-- Begin SOURCE DATA --

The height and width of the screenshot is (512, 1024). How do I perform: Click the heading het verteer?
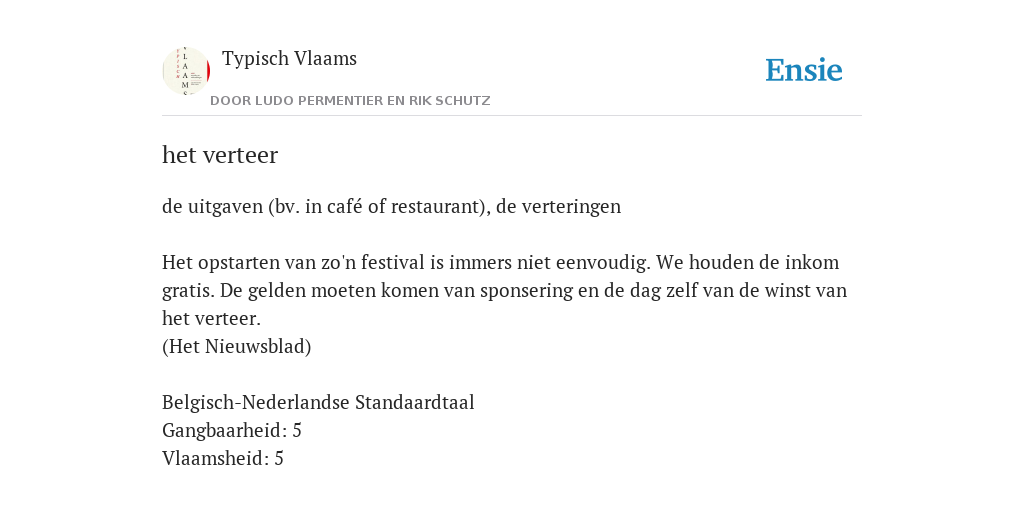(220, 155)
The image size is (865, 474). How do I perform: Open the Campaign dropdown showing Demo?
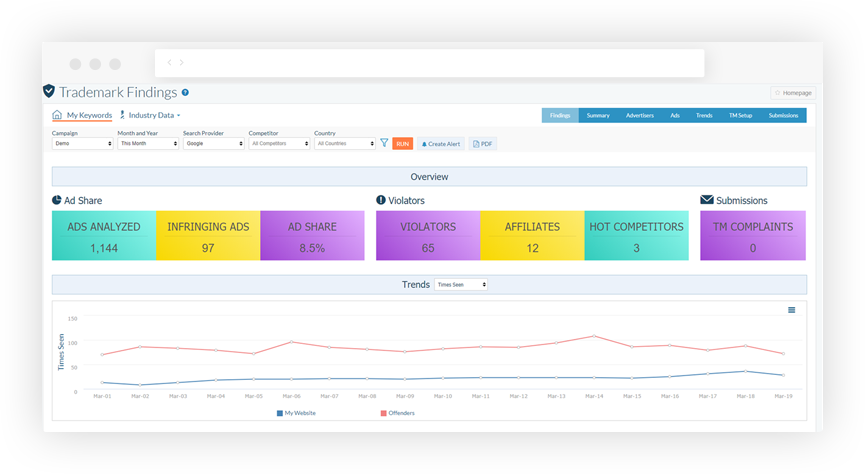click(82, 143)
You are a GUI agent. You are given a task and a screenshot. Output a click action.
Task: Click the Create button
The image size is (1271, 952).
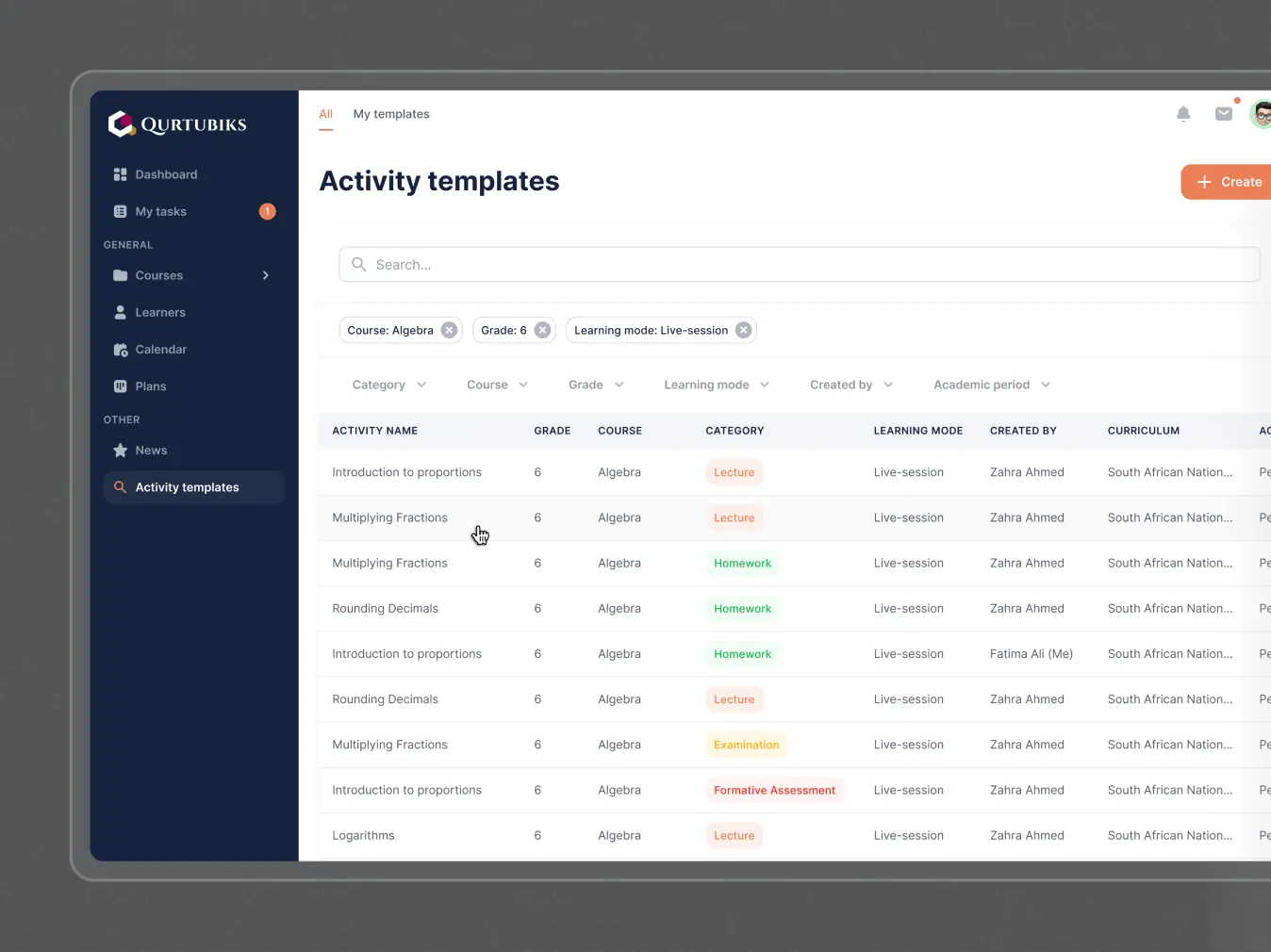[1228, 182]
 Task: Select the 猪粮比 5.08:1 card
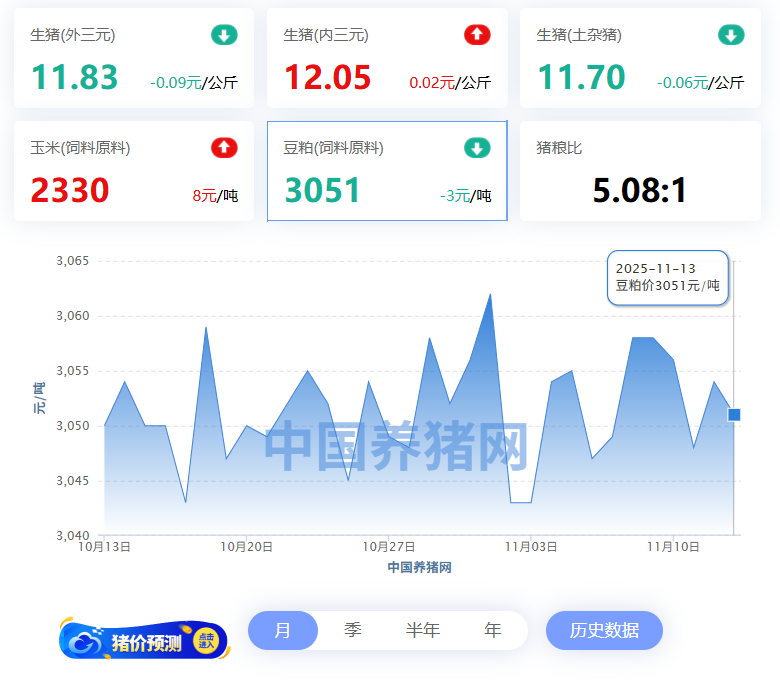640,171
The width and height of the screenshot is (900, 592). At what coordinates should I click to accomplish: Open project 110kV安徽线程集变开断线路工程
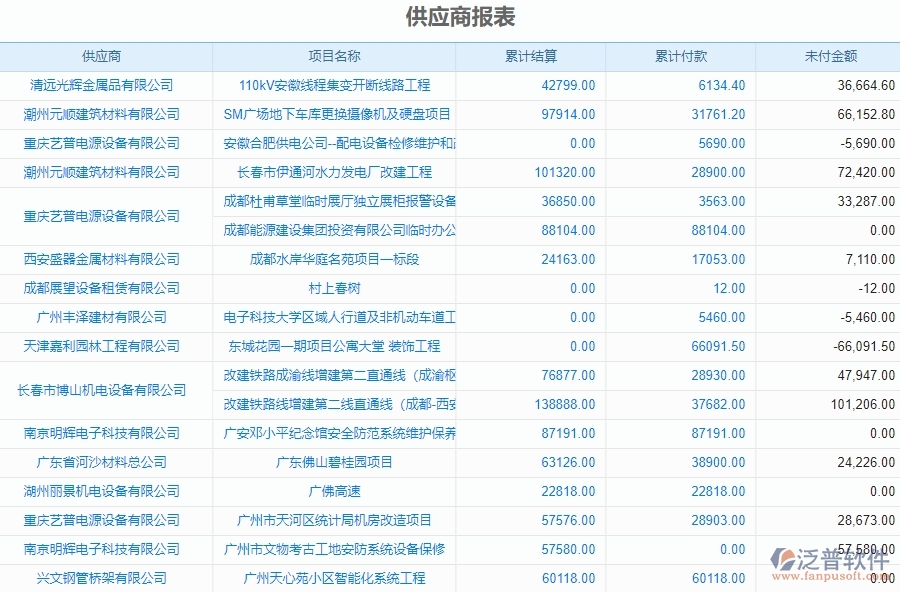[335, 85]
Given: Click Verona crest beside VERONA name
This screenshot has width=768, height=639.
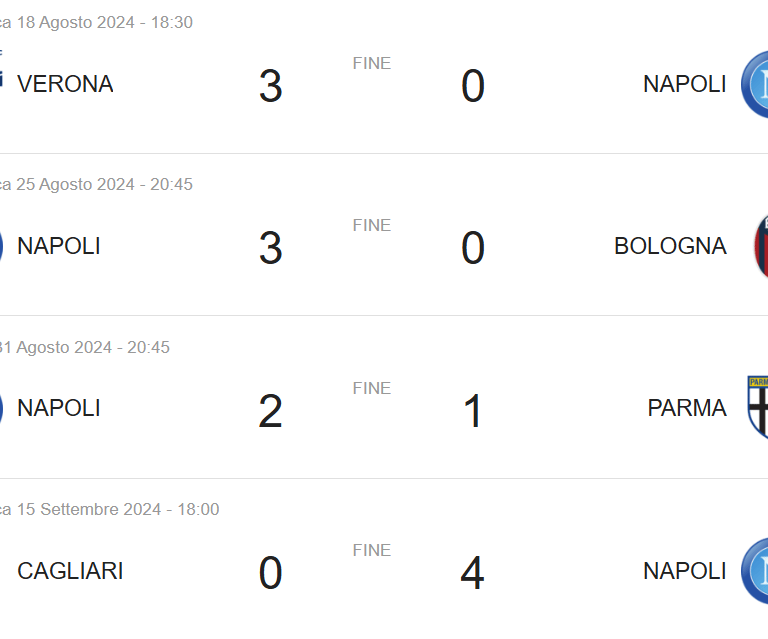Looking at the screenshot, I should pos(1,73).
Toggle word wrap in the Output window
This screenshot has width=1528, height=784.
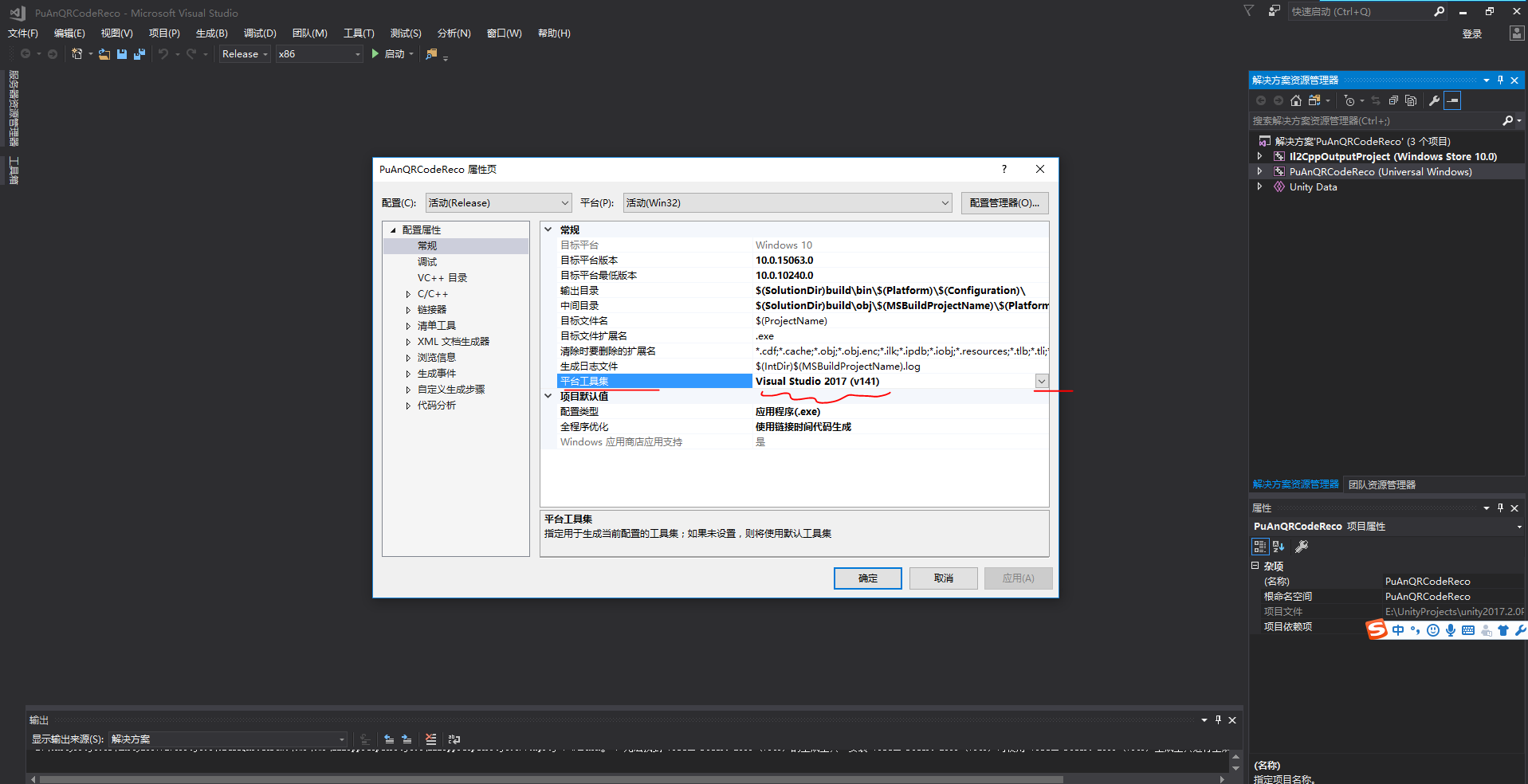[x=454, y=739]
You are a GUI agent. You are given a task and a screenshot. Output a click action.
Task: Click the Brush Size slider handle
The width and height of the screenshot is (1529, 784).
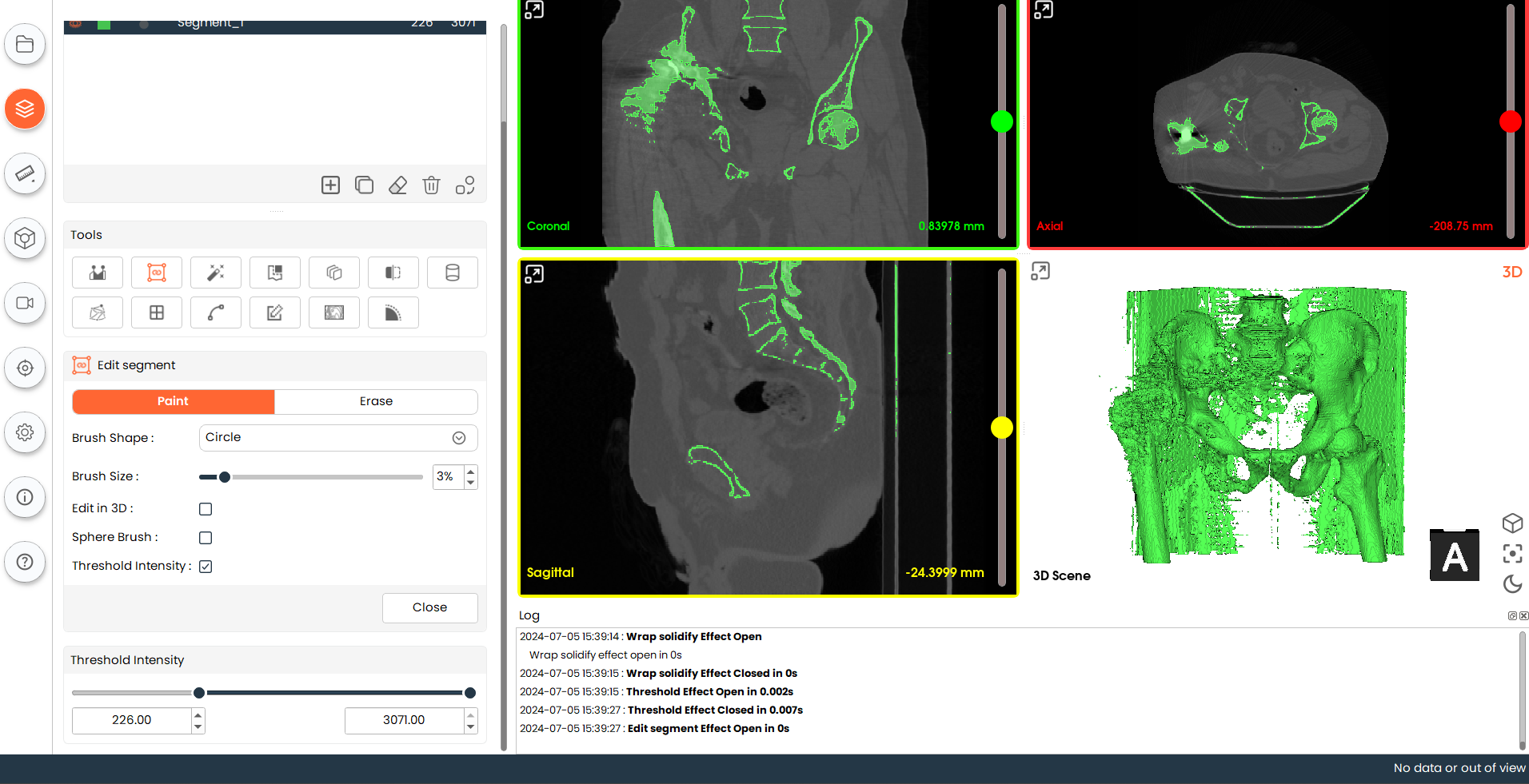click(x=225, y=477)
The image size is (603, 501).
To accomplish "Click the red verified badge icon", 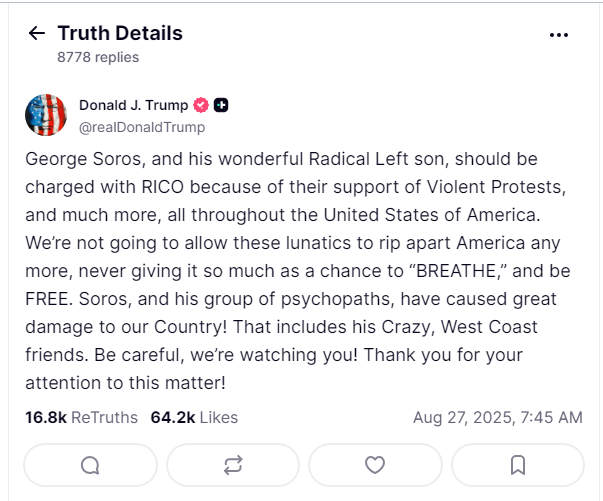I will 200,105.
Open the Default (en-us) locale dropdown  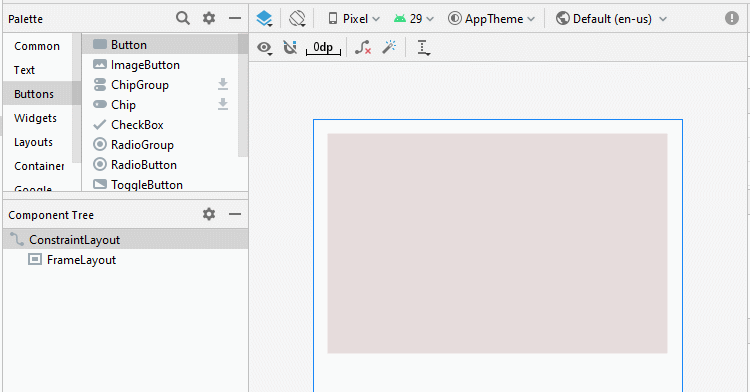point(611,19)
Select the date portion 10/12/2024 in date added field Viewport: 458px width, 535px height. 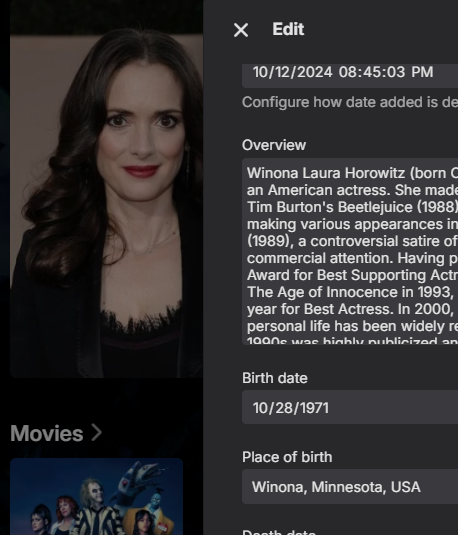292,72
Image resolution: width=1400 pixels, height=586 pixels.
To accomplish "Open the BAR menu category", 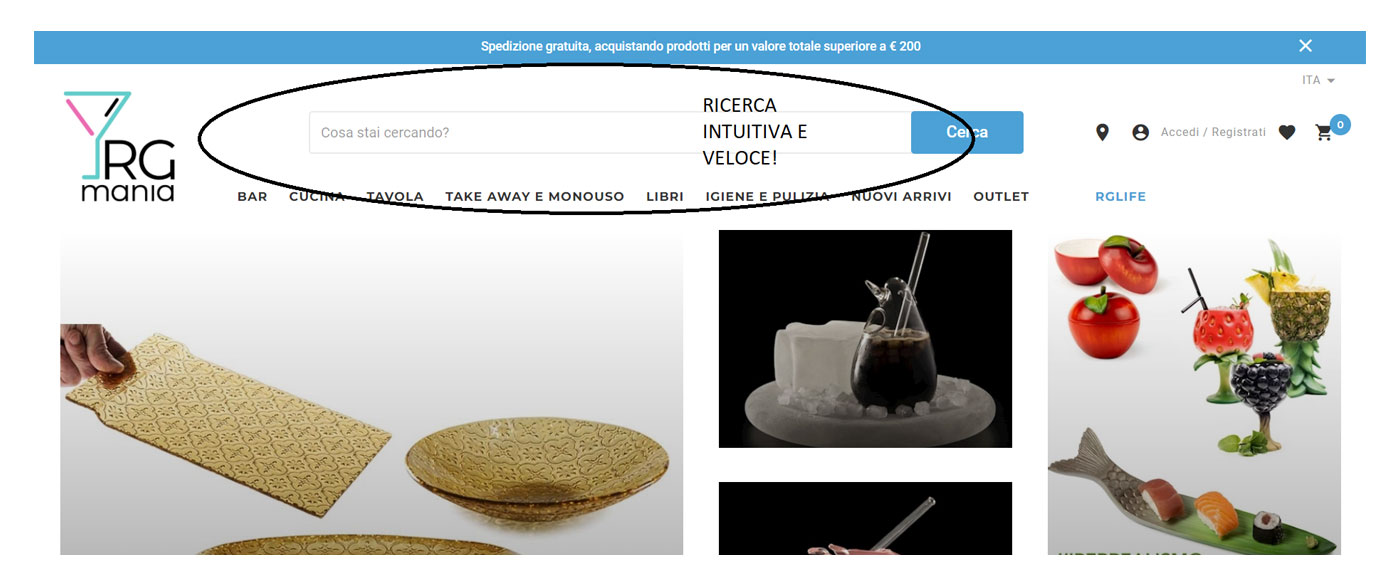I will [252, 197].
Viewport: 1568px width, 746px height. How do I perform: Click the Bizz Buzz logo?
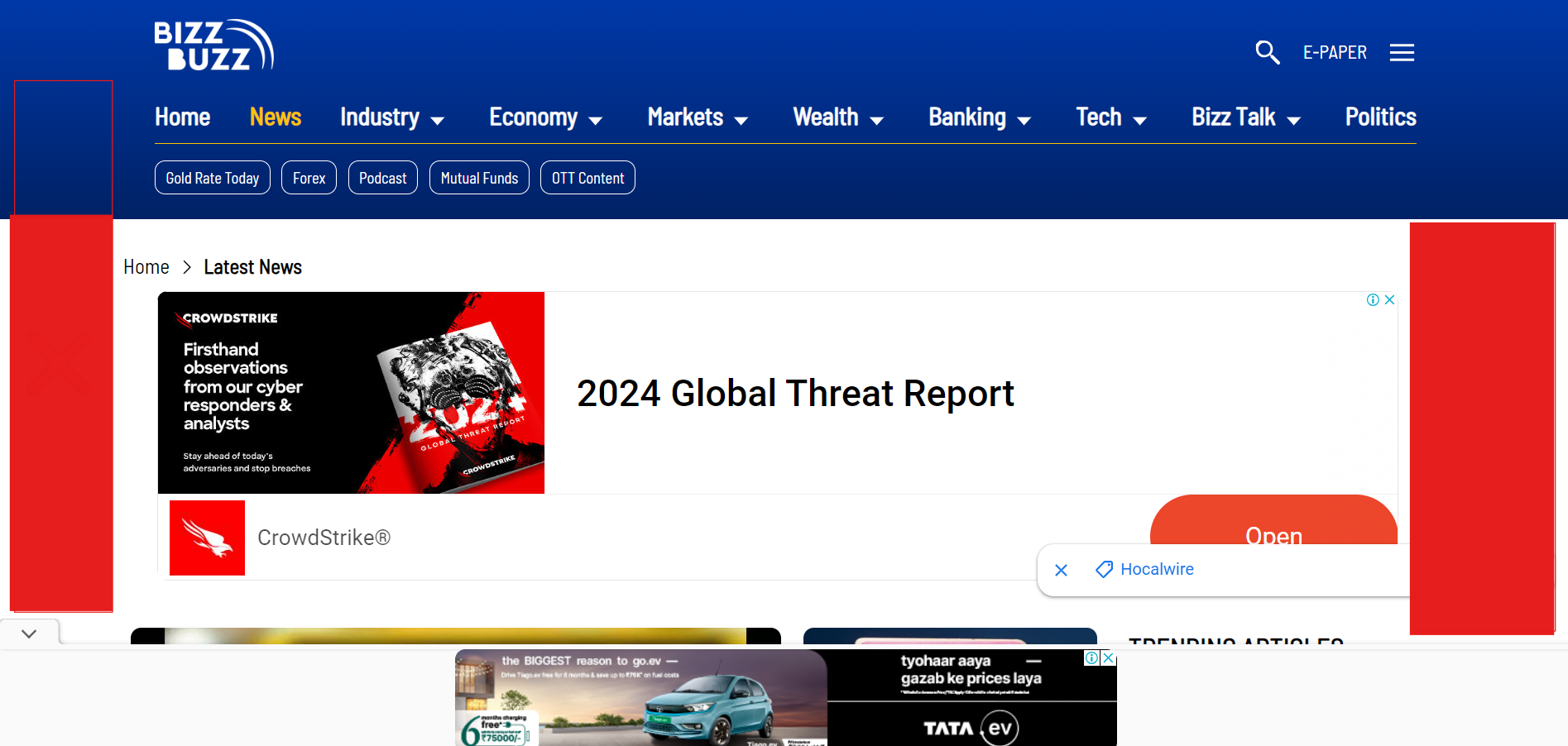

-- End SOURCE DATA --

# TO BE DONE
Express the data between the lines holding "The width and height of the screenshot is (900, 592)." and "Looking at the", inclusive, as a two-column CSV with the columns instruction and response. Each row should pair a piece of text with its answer, each in one quoted field with line breaks turned into spaces, and the pictures left out.

# WRITTEN ANSWER
instruction,response
"The width and height of the screenshot is (900, 592). At what coordinates should I click to accomplish: Open project 110kV安徽线程集变开断线路工程","[335, 85]"
"Given: Click Verona crest beside VERONA name This screenshot has width=768, height=639.","Looking at the screenshot, I should pos(1,73)."